In safety critical components we care about the worst component (material / manufacturing defect etc.) in e.g. 1,000,000. Otherwise >1 in 1,000,000 brakes fail and the vehicle runs someone over or drives into a canal.
The examples that you give of jokey but serious things are almost all non-safety critical things (except the dominance contest but I think that's quite a different example). If I miss that embedded agency is about something serious then that doesn't really matter - someone who makes that mistake is probably not really who it is important to make understand. The overall effect of the series is the most important thing.

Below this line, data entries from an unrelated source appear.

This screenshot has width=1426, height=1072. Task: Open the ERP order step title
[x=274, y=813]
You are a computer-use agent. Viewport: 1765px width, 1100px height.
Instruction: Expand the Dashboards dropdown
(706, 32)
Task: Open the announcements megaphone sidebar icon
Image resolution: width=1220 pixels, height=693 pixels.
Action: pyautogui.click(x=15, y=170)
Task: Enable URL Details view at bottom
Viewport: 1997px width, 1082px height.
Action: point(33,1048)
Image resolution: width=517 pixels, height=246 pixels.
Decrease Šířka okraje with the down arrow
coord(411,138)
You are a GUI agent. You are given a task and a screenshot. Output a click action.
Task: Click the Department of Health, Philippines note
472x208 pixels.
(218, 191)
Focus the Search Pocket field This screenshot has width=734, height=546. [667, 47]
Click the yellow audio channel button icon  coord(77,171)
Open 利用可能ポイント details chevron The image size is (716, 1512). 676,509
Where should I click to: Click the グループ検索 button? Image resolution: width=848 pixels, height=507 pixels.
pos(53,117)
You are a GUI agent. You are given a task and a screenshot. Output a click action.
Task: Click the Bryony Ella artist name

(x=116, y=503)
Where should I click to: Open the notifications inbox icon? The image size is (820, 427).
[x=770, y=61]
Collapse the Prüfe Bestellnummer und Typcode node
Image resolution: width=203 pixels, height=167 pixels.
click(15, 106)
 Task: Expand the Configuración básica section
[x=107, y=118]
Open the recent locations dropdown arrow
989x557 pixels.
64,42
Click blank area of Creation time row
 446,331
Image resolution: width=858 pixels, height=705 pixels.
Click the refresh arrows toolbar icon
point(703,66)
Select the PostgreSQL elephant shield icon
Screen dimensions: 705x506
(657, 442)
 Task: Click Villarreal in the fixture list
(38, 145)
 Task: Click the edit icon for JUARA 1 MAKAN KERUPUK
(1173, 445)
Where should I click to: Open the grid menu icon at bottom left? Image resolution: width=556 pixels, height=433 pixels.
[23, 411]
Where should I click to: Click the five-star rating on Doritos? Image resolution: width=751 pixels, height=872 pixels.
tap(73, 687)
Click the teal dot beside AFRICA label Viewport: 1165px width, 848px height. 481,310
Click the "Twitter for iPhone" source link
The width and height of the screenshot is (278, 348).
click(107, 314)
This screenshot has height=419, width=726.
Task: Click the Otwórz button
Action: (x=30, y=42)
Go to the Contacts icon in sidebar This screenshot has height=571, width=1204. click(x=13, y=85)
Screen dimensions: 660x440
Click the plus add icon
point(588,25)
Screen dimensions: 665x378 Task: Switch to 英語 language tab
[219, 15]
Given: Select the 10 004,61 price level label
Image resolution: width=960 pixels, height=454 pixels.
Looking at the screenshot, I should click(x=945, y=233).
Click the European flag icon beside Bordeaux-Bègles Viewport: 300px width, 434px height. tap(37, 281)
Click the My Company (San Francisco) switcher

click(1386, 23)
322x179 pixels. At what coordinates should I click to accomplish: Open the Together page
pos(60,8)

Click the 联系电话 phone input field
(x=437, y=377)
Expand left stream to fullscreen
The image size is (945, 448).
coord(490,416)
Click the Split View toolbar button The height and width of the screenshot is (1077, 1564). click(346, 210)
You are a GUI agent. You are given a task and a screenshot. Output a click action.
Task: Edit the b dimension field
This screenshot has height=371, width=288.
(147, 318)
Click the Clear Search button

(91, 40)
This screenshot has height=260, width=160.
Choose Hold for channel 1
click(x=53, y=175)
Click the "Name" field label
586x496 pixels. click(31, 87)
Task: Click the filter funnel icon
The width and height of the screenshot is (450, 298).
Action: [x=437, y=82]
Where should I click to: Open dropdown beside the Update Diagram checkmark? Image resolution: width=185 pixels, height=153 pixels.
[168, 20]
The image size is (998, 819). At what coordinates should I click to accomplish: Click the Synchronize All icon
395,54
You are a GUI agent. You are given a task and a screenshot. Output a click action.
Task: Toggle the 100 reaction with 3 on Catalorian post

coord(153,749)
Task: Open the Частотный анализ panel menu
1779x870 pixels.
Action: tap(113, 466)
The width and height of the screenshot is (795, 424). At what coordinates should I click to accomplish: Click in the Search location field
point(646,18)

My impression is that the message you sent is great for average performance (and that the most natural way to read it is as you intended) but that it isn't optimised for communicating with the biggest exception in 270. The person who shares the least common knowledge about the ritual or reads the message the fastest or has the prior you mention or a prior that the admins sometimes do pure jokes (e.g. April Fools) or whatever - that person is really the person you need to be writing for. That most people understood it correctly is largely irrelevant.
I feel like this is a huge lesson that this experience hammered home for me.
(The message changed slightly from last year to this - one section I particularly note is:
You’ve all been given the opportunity to show yourselves capable and trustworthy.
in 2019 was changed in 2020 to:
You've all been given the opportunity to not destroy LessWrong.
I'd be curious to know why this was changed as the former seems better optimised for setting expectations.)